Re: The set of necessary FISONs

On 2/12/2025 4:19 AM, WM wrote:

On 12.02.2025 01:38, Jim Burns wrote:

On 2/11/2025 2:23 PM, WM wrote:

What is wrong in my application in your opinion?

>
You (WM) currently are ignoring that,
for each two FISON.numbers j′ and i′
there exists a FISON.number maximum k′ of
i′ and the successor j′+1 of j′

∀ᴺj:∀ᴺi:
   ∃ᴺk = max{i,j+1}
∀⁽ꟳ⁾Fⱼ:∀⁽ꟳ⁾Fᵢ:
   ∃⁽ꟳ⁾Fₖ = ⋃{Fᵢ,Fⱼ∪{Fⱼ}}

which means
you ignore that
for each FISON F'
the union of FISONs.after F' are equal.
which contradicts U{F} = U{}

>
Proofs by induction have no reason to observe your claim.

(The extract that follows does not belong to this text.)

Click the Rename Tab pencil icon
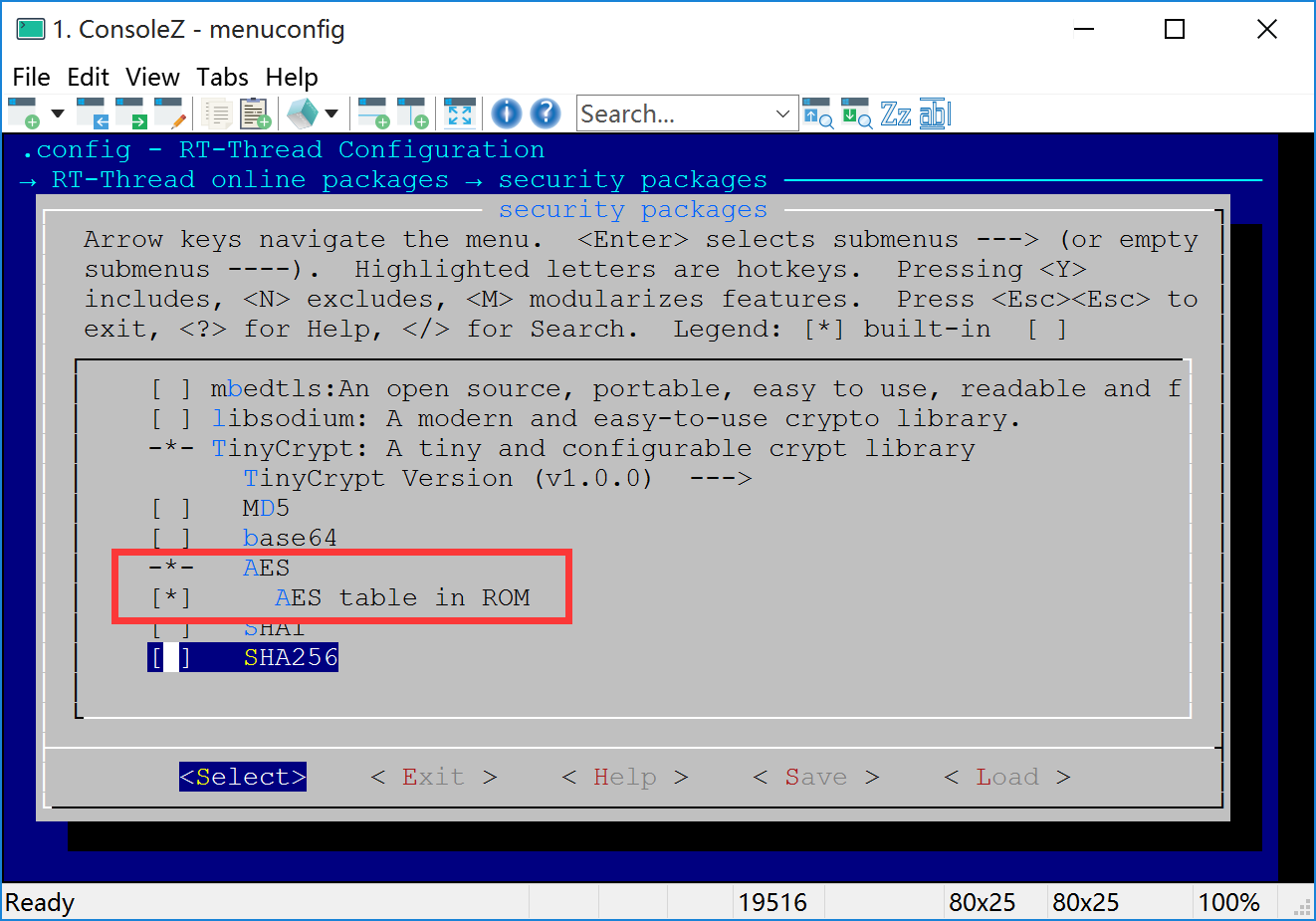 (170, 114)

Modal fallacies do not obey
∀ᴺj:∀ᴺi: ∃ᴺk = max{i,j+1}
but then,
they're _fallacies_

If Zermelo's induction is valid for
his set Z including the set ℕ,
then my proof is  valid for the set F too.

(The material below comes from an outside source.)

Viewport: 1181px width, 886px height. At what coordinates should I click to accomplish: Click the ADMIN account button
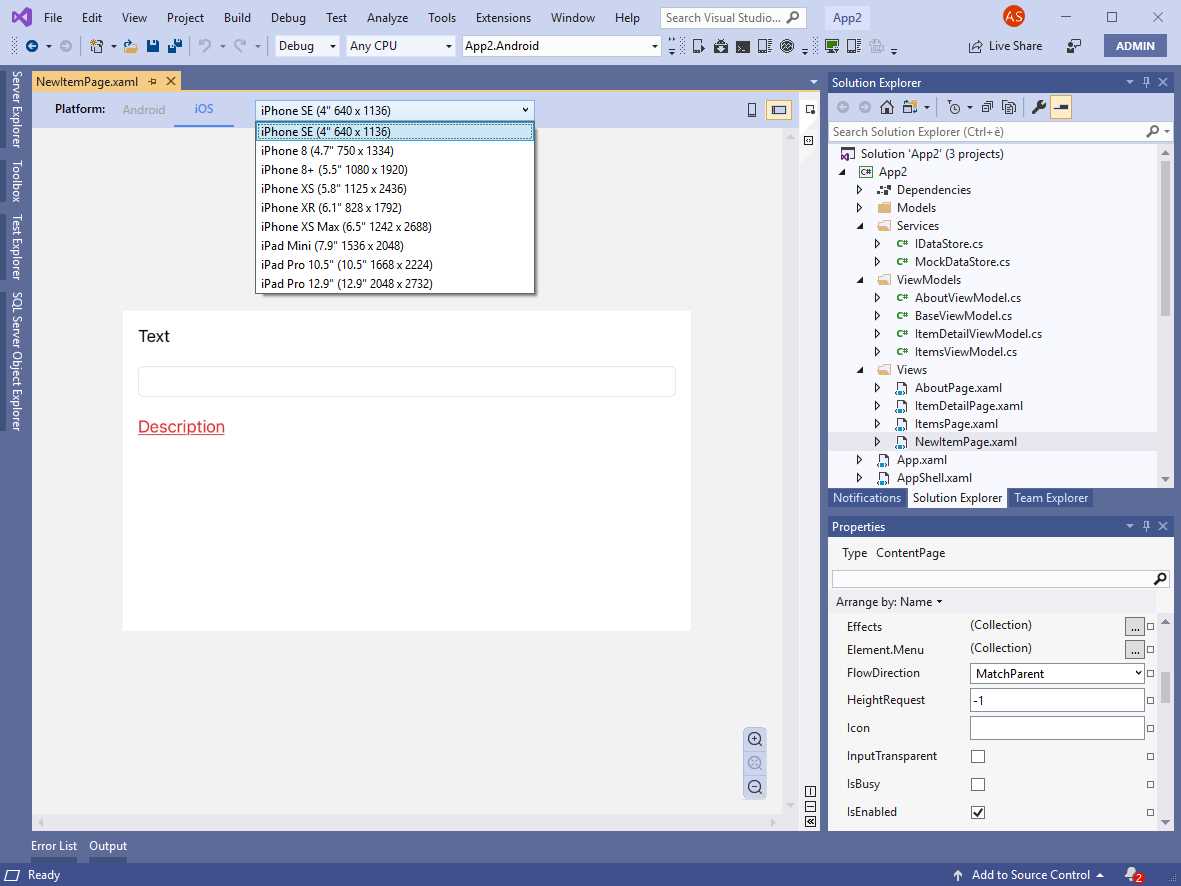coord(1135,46)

𝒫ⁱⁿᵈ(X)  =  the set of inductiveᶻ subsets of set X
𝕀 is inductiveᶻ  ⇔  0∈𝕀 ∧ ∀a:a∈𝕀⇒{a}∈𝕀
𝕄 is minimal.inductiveᶻ  ⇔  𝒫ⁱⁿᵈ(𝕄) = {𝕄}
A proof by induction:
⎛
⎜⎛ Insert lemma that P(0) and that,
⎜⎝ for each k ∈ 𝕄, P(k) ⇒ P({k})
⎜
⎜ Consider {n∈𝕄:P(n)}
⎜
⎜⎛ Assume k ∈ {n∈𝕄:P(n)}
⎜⎜⎛ k ∈ 𝕄
⎜⎜⎝ {k} ∈ 𝕄
⎜⎜⎛ P(k)
⎜⎜⎝ P({k})
⎜⎝ {k} ∈ {n∈𝕄:P(n)}
⎜
⎜ ∀k: k ∈ {n∈𝕄:P(n)} ⇒ {a} ∈ {n∈𝕄:P(n)}
⎜
⎜ P(0)
⎜ 0 ∈ {n∈𝕄:P(n)}
⎜
⎜ 𝕄 is minimal.inductiveᶻ
⎜ 𝒫ⁱⁿᵈ(𝕄) = {𝕄}
⎜ {n∈𝕄:P(n)} is inductiveᶻ
⎜ {n∈𝕄:P(n)} ⊆ 𝕄
⎜ {n∈𝕄:P(n)} ∈ 𝒫ⁱⁿᵈ(𝕄)
⎜ {n∈𝕄:P(n)} ∈ {𝕄}
⎜ {n∈𝕄:P(n)} = 𝕄
⎝ ∀n∈𝕄:P(n)